Your task:
Reproduce all of the items below in full, requests included, shifting every coordinate in the answers by adding 14 to each x and y value.

Material for the task:

□ □ □ □

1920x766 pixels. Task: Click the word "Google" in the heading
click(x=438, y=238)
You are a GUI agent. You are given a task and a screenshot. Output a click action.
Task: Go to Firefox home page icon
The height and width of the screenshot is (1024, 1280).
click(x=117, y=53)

□ □ □ □

Solution for this exercise:
1920x766 pixels. Task: Click the word "Google" in the heading
click(x=452, y=252)
You are a GUI agent. You are given a task and a screenshot. Output a click action.
Task: Go to Firefox home page icon
The height and width of the screenshot is (1024, 1280).
click(x=131, y=67)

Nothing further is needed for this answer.